━━━ Text to read

The covenant or preservation agreement must include a statement that the owner will annually publish dates and times when the property will be open to the public (specific dates and times are not to be included in the preservation agreement). However, the owner must agree that documentation of such notice being published will be furnished annually to the State during the term of the covenant or preservation agreement.
d. Effective Date. The covenant or preservation agreement is effective upon execution of the document, which for both Acquisition and for Development projects, must be done prior to the disbursement of HPF funds. In addition, for properties acquired with HPF assistance, the covenant period will commence no later than on the date the title of record transfers from the seller to the buyer.
NOTE: No funds shall be disbursed for Acquisition or Development projects prior to the execution of a covenant or preservation agreement.
e. Monitoring Covenants and Preservation Agreements. The State must maintain an up-to-date list of covenants and/or preservation agreements, including the addresses, names of property owners, expiration dates of the agreements, and dates of any on-site visit. Occasional site visits and correspondence to owners reminding them of their responsibilities under the covenant or preservation agreement must be documented in the State's files, as well as newspaper notices by owners for any properties requiring public access.
f. Covenant and Preservation Agreement Violations. In the event of the non-performance or violation of the maintenance provision of the covenant or preservation agreement by the owner (or any successor-in-interest) during the term of the covenant, the State must initiate legal action to require the owner to restore the property to the condition existing at the time HPF-assisted work was completed. If the State fails to initiate legal action, the State is in breach of contract and NPS may exercise any legal remedies available. Documentation of such State legal action, if any has occurred, must be included or referenced in the project file.

━━━━━━
━━━ Information given

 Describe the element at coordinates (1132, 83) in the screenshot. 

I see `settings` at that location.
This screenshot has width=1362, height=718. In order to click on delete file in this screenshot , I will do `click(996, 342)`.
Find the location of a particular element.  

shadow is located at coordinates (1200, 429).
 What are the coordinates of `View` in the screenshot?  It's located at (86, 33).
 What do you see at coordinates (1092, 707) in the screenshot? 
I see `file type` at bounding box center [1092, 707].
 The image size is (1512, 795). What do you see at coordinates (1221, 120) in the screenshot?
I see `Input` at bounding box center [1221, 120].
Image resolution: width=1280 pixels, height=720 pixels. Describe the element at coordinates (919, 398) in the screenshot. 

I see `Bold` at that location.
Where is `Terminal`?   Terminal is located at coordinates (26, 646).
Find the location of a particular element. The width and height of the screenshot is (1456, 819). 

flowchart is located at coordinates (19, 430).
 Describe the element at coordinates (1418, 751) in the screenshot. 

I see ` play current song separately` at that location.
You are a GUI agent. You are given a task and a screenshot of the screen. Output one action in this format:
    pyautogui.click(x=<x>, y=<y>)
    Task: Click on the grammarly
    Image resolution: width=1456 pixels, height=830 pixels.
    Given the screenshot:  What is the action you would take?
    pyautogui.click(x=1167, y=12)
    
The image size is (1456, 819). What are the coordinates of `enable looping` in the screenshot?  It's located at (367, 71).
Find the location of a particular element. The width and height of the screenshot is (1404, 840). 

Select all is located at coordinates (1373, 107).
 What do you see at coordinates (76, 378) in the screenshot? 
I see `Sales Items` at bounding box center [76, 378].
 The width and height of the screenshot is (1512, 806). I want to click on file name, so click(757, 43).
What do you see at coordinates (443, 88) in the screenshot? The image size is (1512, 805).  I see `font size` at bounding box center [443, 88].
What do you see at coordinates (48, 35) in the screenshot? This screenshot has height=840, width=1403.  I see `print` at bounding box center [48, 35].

━━━━━━

Task instructions ->
[1] According to the text on preservation agreements, when does a covenant or preservation agreement take effect?
[2] Count the lines in the rows that contain the string "located", with case counting, and give only the number.
The rows have nothing to do with the text on preservation agreements.

Results in order ->
[1] It takes effect when the document is executed.

[2] 6